2. How to explain to civilians when courts interpret a statute differently from its seeming plain meaning? Or might be likely to do so even if the statute hasn’t been interpreted yet? (Even the sophisticated civilian lawyer will say, “courts are not supposed to make law” and the statute is plain — why look to the court decisions?)
3. How to explain the role of the Restatements to civilians? Civilians are only too happy to grab on to something that looks like a code and is written by academics and the ALI — but they need to understand that it is not law, but at best only persuasive.
4. How to explain what a court would do if the US state has no law on point. A court might well adopt a rule from another jurisdiction. Lawyers have an obligation to raise this potentially persuasive authority, but will civilians know how to evaluate it.
5. Civilians expect an inquisitorial proceedings; common lawyers are used to a more passive judge in an adversarial proceeding. Common lawyers expect to have an opening argument, to call witnesses on direct, and to cross-examine witnesses. Civilian arbitrators may find much of this offensive. Not to mention the idea of a rebuttal argument…
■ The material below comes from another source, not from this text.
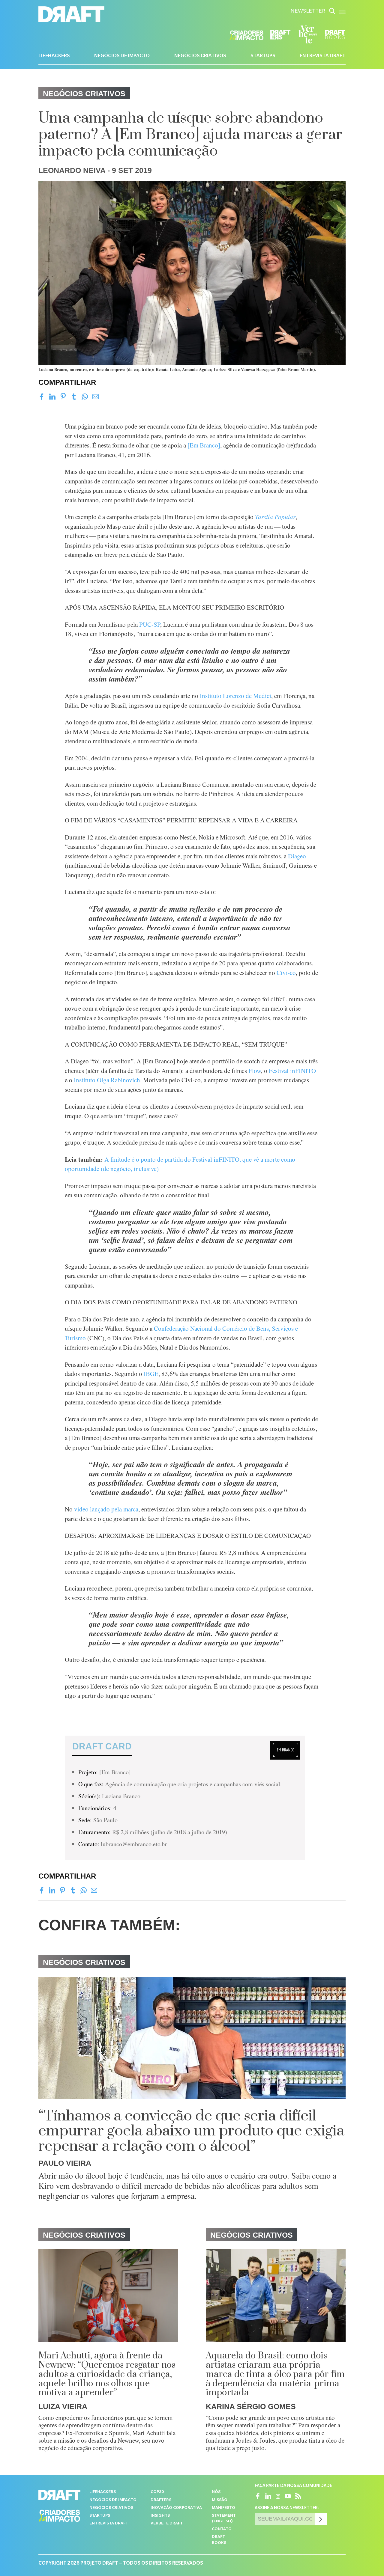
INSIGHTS (160, 2516)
7. The panel in an arbitration has jurisdiction to decide the relevant law.
8. In civil law the case is seen to start from the filing of the complaint; the common law sees the real start at the opening argument [Personally, I wasn’t sure I saw this as quite as sharp a difference].
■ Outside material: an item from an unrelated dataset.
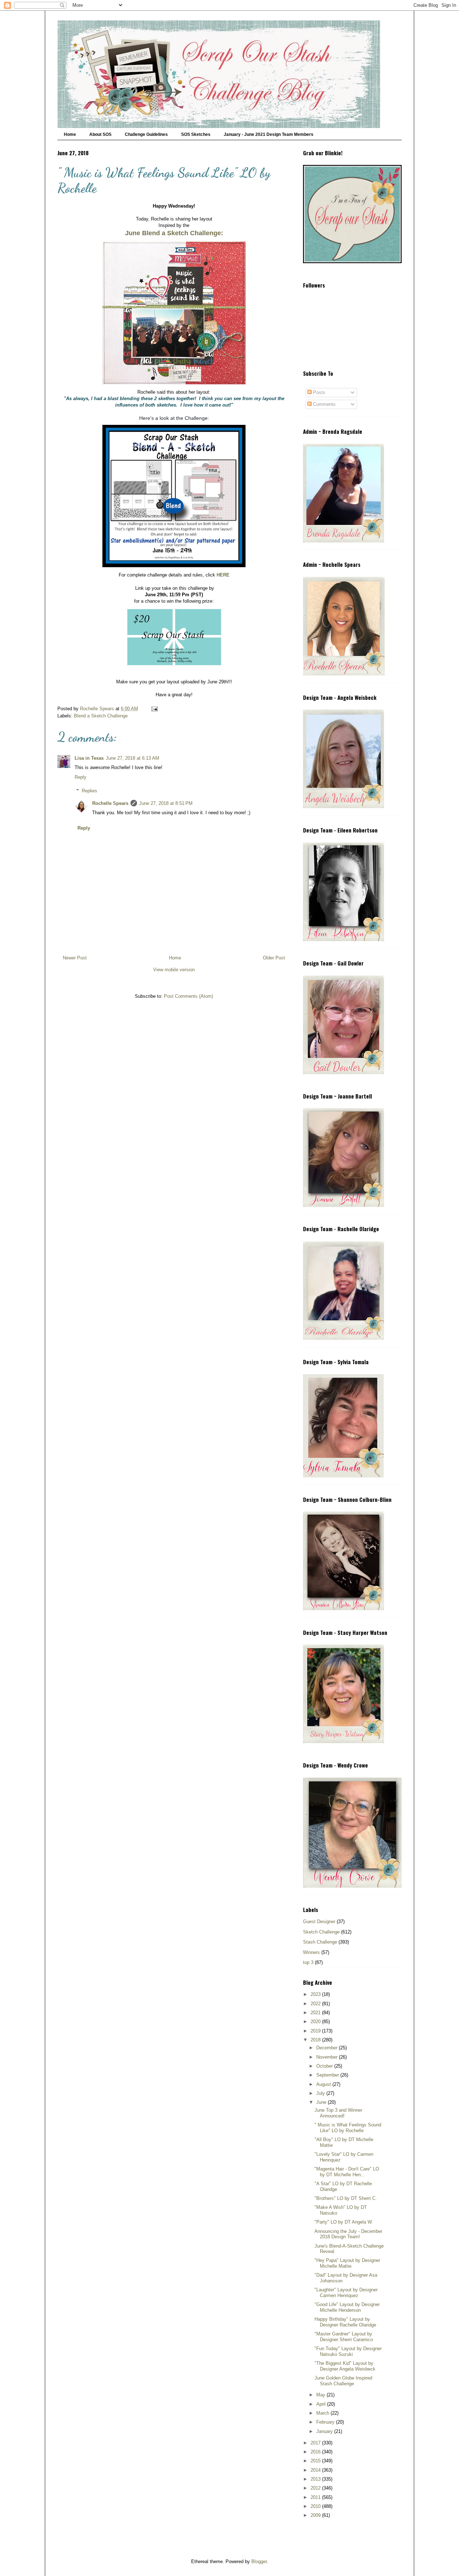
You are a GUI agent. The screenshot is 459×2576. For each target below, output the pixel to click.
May (321, 2394)
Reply (80, 777)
9. Rules for taking evidence differ greatly. US lawyers want depositions to set up cross-examination; that is not congruent with the civilian tradition.
John H. Rooney, Jr., who in addition to being a partner at Shutts & Bowen, and Chair-Elect of the Florida Bar International Section, is also an extraordinarily energetic and effective adjunct professor of law at UM Law, spoke on the enforcement of international arbitral awards in Europe in the US.
[Alas, by this point, my fingers were tired, so my summary is much more summary.]
There are, Mr. Rooney noted, a lot of potentially relevant agreements. And, the US doesn’t have UNCITRAL model law articles 35 or 36 as apart of our law. We do, however, adhere to the NY Convention, and the Panama Convention, more formally “The Inter-American Convention on International Commercial Arbitration”. Even so, US rules on vacation and confirmation of arbitration awards differ from the norms in Europe (and even from the norms under the NY Convention). For example, an arbitration between two US parties about foreign property or foreign performance might fall under the NY convention. Or it might not, depending on where the arbitration takes place. If it took place abroad, it’s clearly a NY convention case. If it took place in the US, and one party is foreign, some courts will treat that as a “foreign” award and apply Art. 5 of the NY convention, at least in part. The issue is the applicability of art. 10 of title 9 of the US Code for the vacation of the award. That statute gives a short list of possible reasons to vacation, and even contemplates a possible remand. Plus there are three court-created reasons to vacate: violation of public policy, manifest disregard of law, [here my notes are unclear as to what Mr. Rooney gave as the third reason, but I have read US cases which cite two other rationales, that award fails to draw its essence from the contract or that it is arbitrary and capricious; these are of course very similar] but do these apply to NY convention cases? US courts of appeal are not unanimous on this question.
[There was lots more, including a summary of interesting recent cases, but I didn’t write it down. Similarly there was a very spirited discussion after the lunch break, with different views expressed on the likelihood of real convergence or even a single global legal system; some participants said our grandchildren would enjoy it; others aid it was certain to come, but the date was uncertain, others were rather more skeptical. One commentator went as far as to note that it took the Romans 800 years to get the Code of Justinian — “and by then it was too late” interjected another.]